Some experts say that randomized control trials (RCTs) of digital behavioral health tools may not be necessary. “A lot of start-ups will spend time investing in this kind of quasi-RCT such that they can persuade potential clients,” says Dan Gebremedhin, M.D., partner at Flare Capital Partners, a venture capital firm focused on health technology and services. “If I were to found a start-up today I don't know that I would invest in that. Instead, I would make sure that the type of intervention is one that activated and engaged patients and reduced the friction for utilization.” The value proposition for some digital health tools is that many people are going without treatment — driving up overall medical and societal costs — and it’s worth trying to engage them in some way.

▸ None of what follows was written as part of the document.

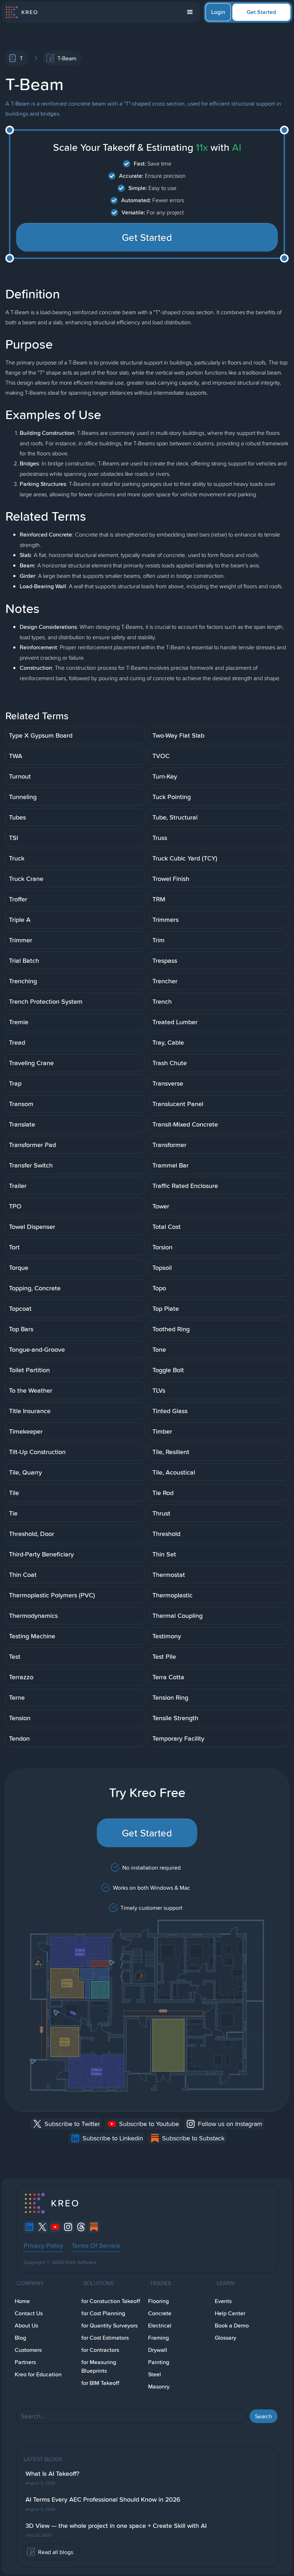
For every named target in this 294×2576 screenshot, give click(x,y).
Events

But better evidence of digital health tools’ effectiveness is clearly needed and randomized controlled trials could enhance the credibility of the tools and spur their adoption. To mitigate their financial risk, some clients are only paying digital health companies when their tools achieve results (“pay for success” models). Other forms of risk-based contracting, such as capitation or shared savings, may spur further development, says Gebremedhin, because they allow developers to invest in technology and services that might not otherwise be reimbursed. Boulder Care’s model of at-home substance use treatment is predicated on receiving per member per month payments, which may range from $900 to $3,500 per member per month.
Technology might be part of comprehensive solutions to help those with the most complex needs. Not only does technology have the potential to provide continuous support and monitor how well people are doing day to day, it may offer policymakers and program leaders a much clearer picture of Medicaid beneficiaries’ needs and preferences and help them identify effective treatment approaches. The key is to be able to act on this information. But not all health plans and providers are prepared to respond to daily alerts that patients are in distress.
Gebremedhin says that provider groups like CityBlock and Galileo are increasingly taking on this oversight role by taking financial risk for discrete populations of Medicaid beneficiaries, including those with serious mental illnesses and/or struggling with substance abuse, and creating bespoke care models to meet their clinical and social needs. Those that are successful will use technology as part of efforts to create new ways of delivering care. “You can’t just invest in technology,” he says, “you need to invest in businesses that are transforming delivery and payment models in health care that are broken.”